Transcribe the entries below exactly; leave every image out.

━━━━━━━━━━━━━━━━━━━━━━━━━━━━━━

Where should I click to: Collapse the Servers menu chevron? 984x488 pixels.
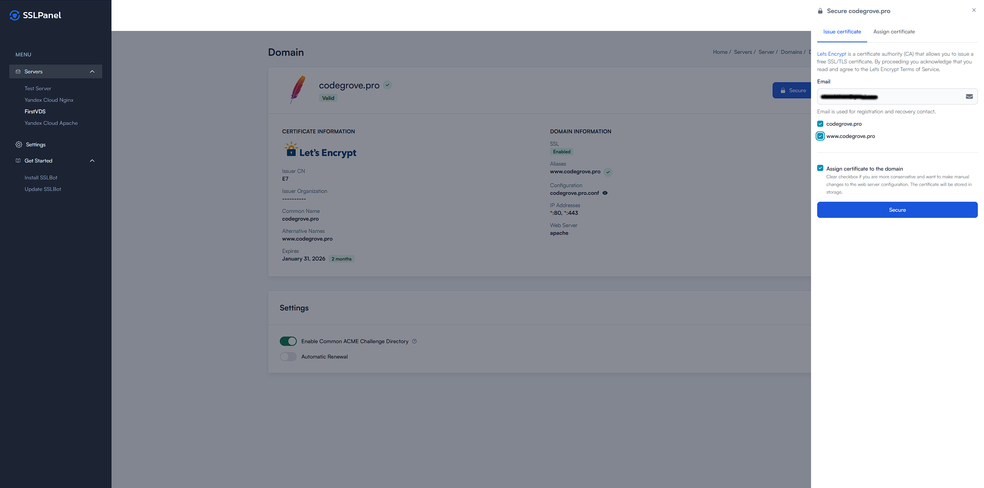tap(92, 71)
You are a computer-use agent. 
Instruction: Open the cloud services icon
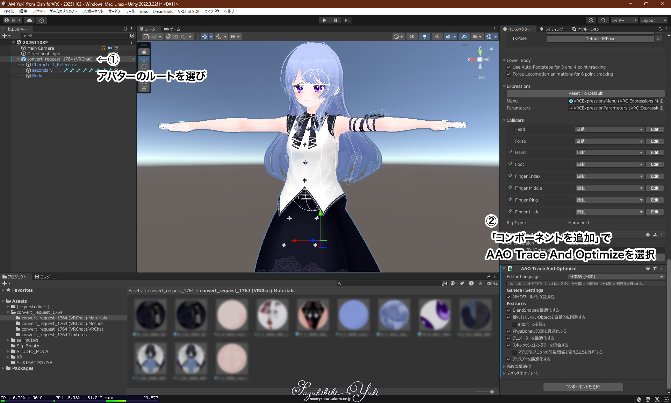point(29,20)
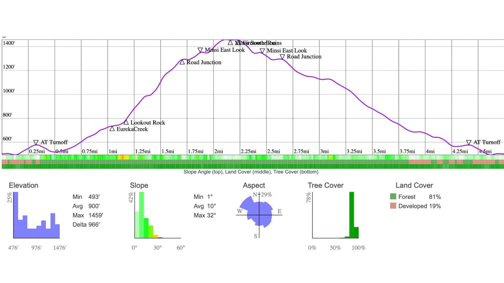Select the EurekaCreek waypoint triangle
Viewport: 504px width, 283px height.
point(112,128)
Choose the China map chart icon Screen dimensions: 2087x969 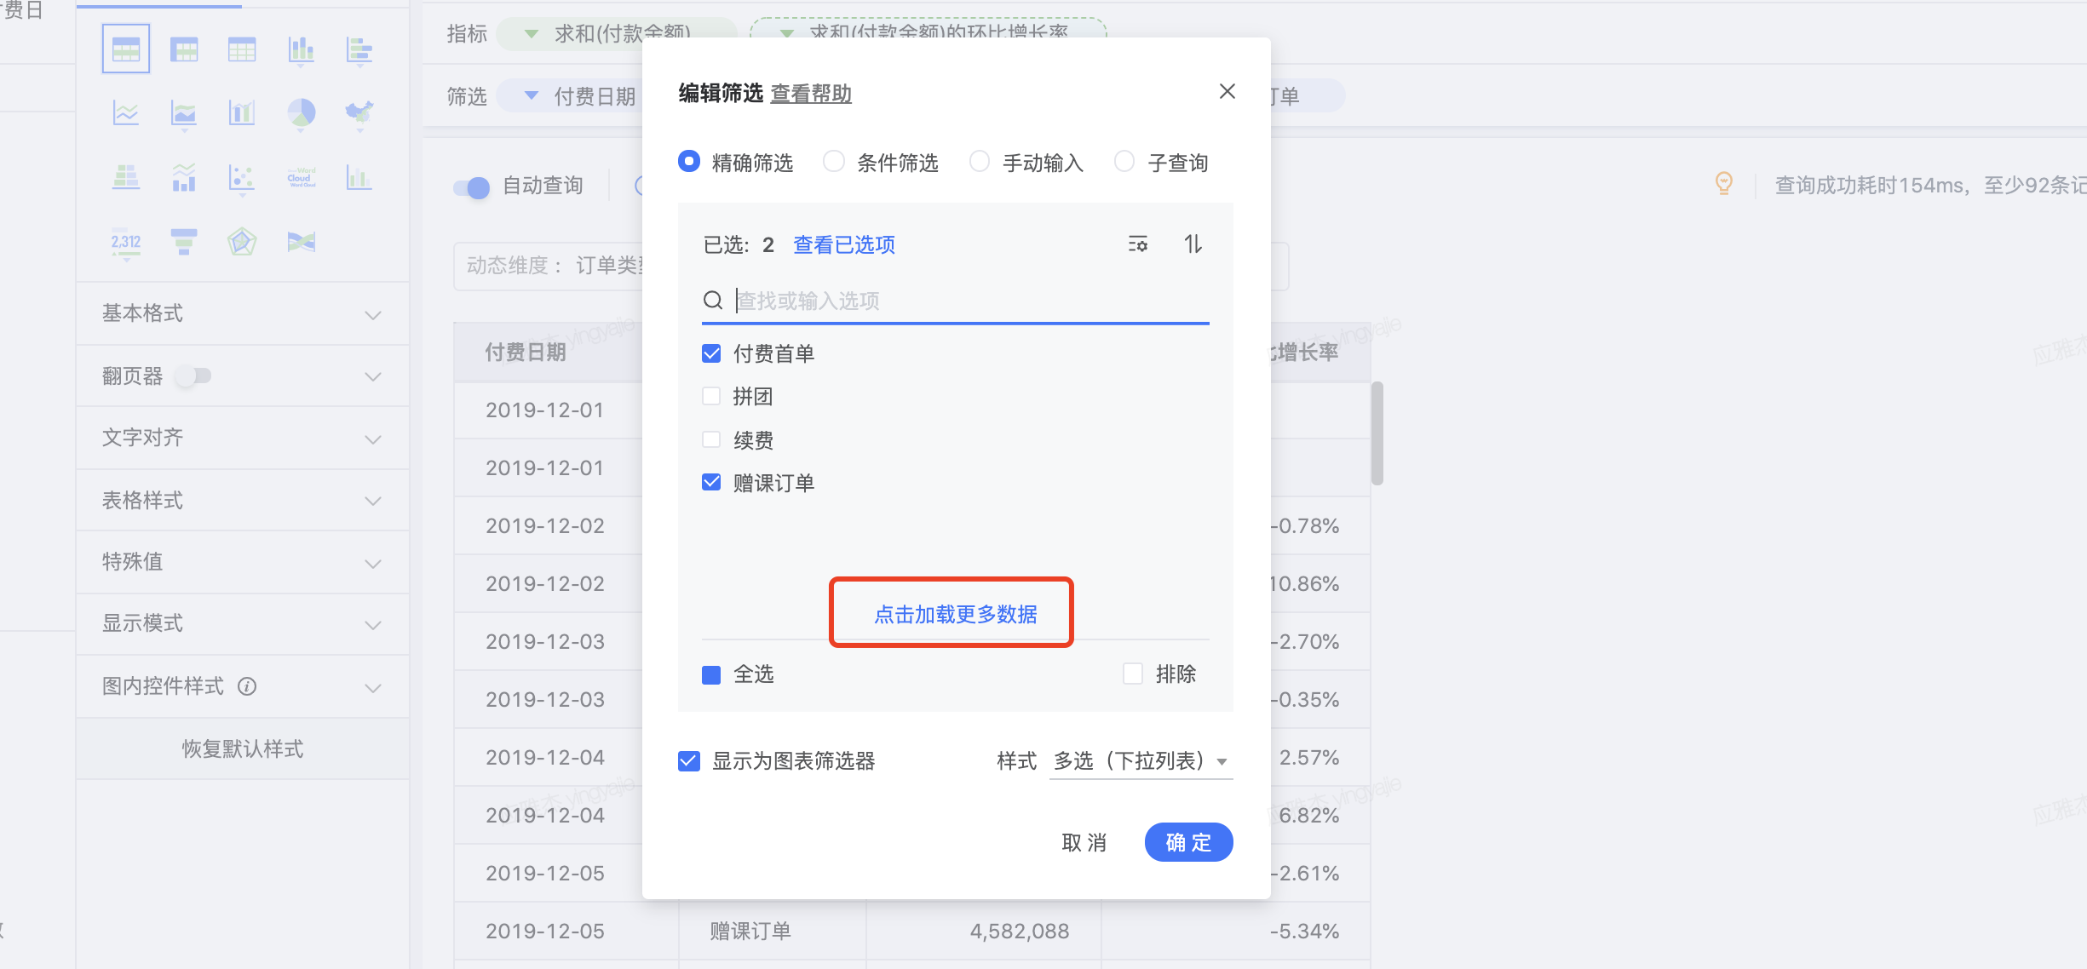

━━━━━━━━━━━━━━━━━━━━━━━━━━━━━━

_Response below_
Where should I click to: Collapse the Servers menu chevron? 984x488 pixels.
tap(92, 71)
You are a computer-use agent. 
Instruction: Open the cloud services icon
point(29,20)
Select the EurekaCreek waypoint triangle
Viewport: 504px width, 283px height.
point(112,128)
Choose the China map chart icon Screen dimensions: 2087x969 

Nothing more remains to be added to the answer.